Es gab mehrere Stationen auf meinem Weg zum Küchenchef. Im Juli 1977 traf ich den Chefkoch Roland Henin. Er hat auf mich sehr beeinflusst. Durch ihn habe ich gelernt, Verbindungen zu erkennen. Ich lernte die körperliche Seite des Kochens kennen, zum Beispiel 300 Essen an einem Abend zuzubereiten. Er hat mich auch gelehrt, wie wichtig es ist, andere mit einzubeziehen und dass das eigentlich Wichtige die Gäste im Restaurant sind: Es dreht sich darum, sie zu bewirten.
Man ist ständig von Inspiration umgeben. Inspiration beschränkt sich nie auf eine einzige Sache. Man findet sie an ganz unterschiedlichen Orten, kann sie aber nicht voraussagen. Man nimmt sie einfach wahr und macht sie sich zu Eigen. Das kann am Strand sein, beim Lesen, beim Golfspiel oder beim Wassersport.
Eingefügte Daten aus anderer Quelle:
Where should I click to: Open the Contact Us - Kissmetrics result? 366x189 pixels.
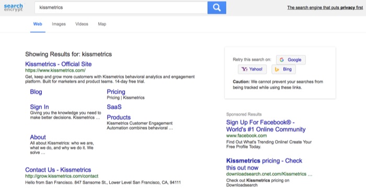58,170
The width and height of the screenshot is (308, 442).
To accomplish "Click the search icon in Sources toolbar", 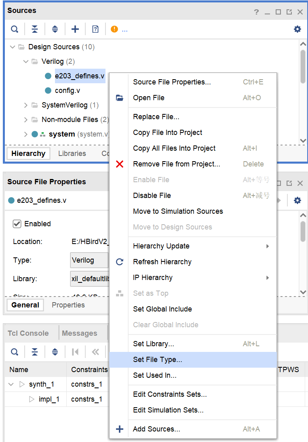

Seit kurzem, während der vergangenen zwei Jahre, habe ich mich auf das Golfspiel konzentriert. Ich liebe die Hartnäckigkeit und Beharrlichkeit, die damit verbunden sind, die Rituale und die Wiederholung; das alles gehört auch dazu, wenn man ein guter Koch werden will. Denn ich liebe die Wiederholung.
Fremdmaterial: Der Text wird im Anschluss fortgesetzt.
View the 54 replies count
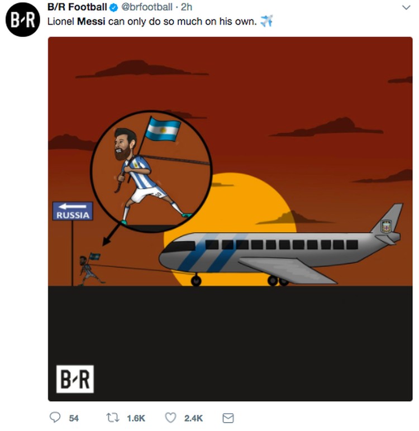 pos(74,418)
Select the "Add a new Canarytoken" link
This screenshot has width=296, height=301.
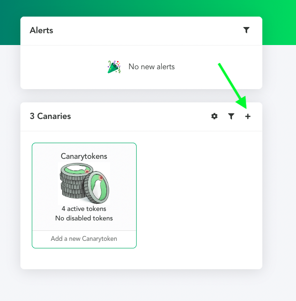(x=84, y=238)
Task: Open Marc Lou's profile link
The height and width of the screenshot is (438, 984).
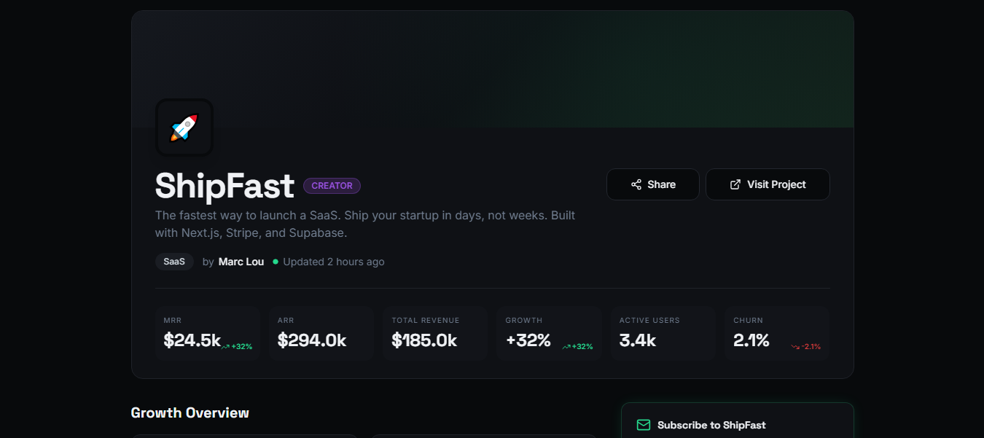Action: click(241, 262)
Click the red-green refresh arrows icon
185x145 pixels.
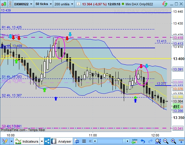pyautogui.click(x=165, y=4)
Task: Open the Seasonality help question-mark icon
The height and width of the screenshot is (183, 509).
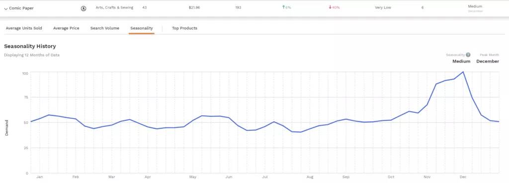Action: point(468,55)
Was war Ihr emotionalstes kulinarisches Erlebnis?
Mein erstes Essen bei Masa Takayama. Es war nicht nur das Essen. Es waren die Bewegungen, die Rituale, fast wie ein Tanz, all die Nuancen hinter dem Kochen selbst. Das Essen bei ihm ist außergewöhnlich. Die gegrillten Champignons in Pergament, fast schon verbrannt, die schwarze Silhouette der Champignons auf dem Pergament. Oder die Vorspeise, Kaviar und Toro! Der grüne Tee, fast schon fluoreszierend mit seinem Schaum, das Gefühl im Mund.
Das zweite war mein erstes Essen bei einem 3 Sterne Koch: Michel Guérard. Ein perfekt pochiertes Ei !
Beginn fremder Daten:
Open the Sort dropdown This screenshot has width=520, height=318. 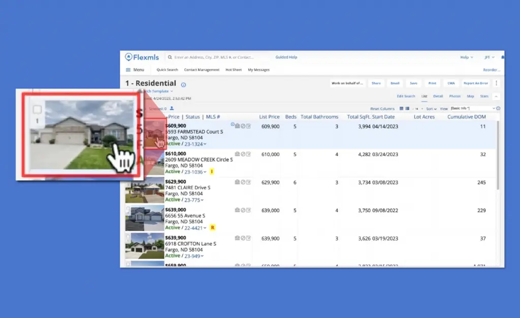point(431,109)
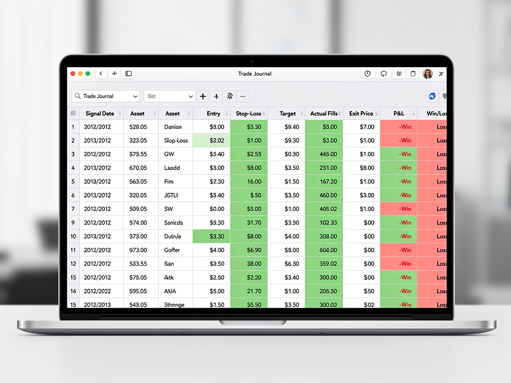Open the P&L column sort arrows
511x383 pixels.
pos(413,113)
Was war für Sie der amüsanteste Zwischenfall in Ihrer Küche?
Mir kommen da mehrere in den Sinn. Jean-Louis Palladin bei der Zubereitung von Foie gras zuzusehen, als wir in Israel waren. Es ging hoch her in der Küche, weil die Rabbis ihm sagten, wie man sie koscher zubereitet. Wer war der Gewinner? Der Rabbi. Der andere war, als ich das Rakel schließen musste – das war sehr traurig, aber ich habe Freunde und Stammgäste zu einer Superbowl-Party eingeladen mit Hot Dogs und Hamburgern!
Was würden Sie Hobbyköchinnen und -köchen raten?
Wenn Ihnen etwas misslingt, machen Sie trotzdem weiter. Wenn uns als Berufsköche etwas misslingt und wenn wir es dann nicht noch einmal versuchen würden, wo ständen wir dann? Entwickeln Sie Ihr Können. Fangen Sie noch einmal von vorne an und machen Sie es immer wieder. Wiederholung führt zur Perfektion. Geben Sie nicht auf. Wenn es Ihnen schon beim ersten Mal gelingt, hatten Sie eben einfach viel Glück. Haben Sie also Geduld.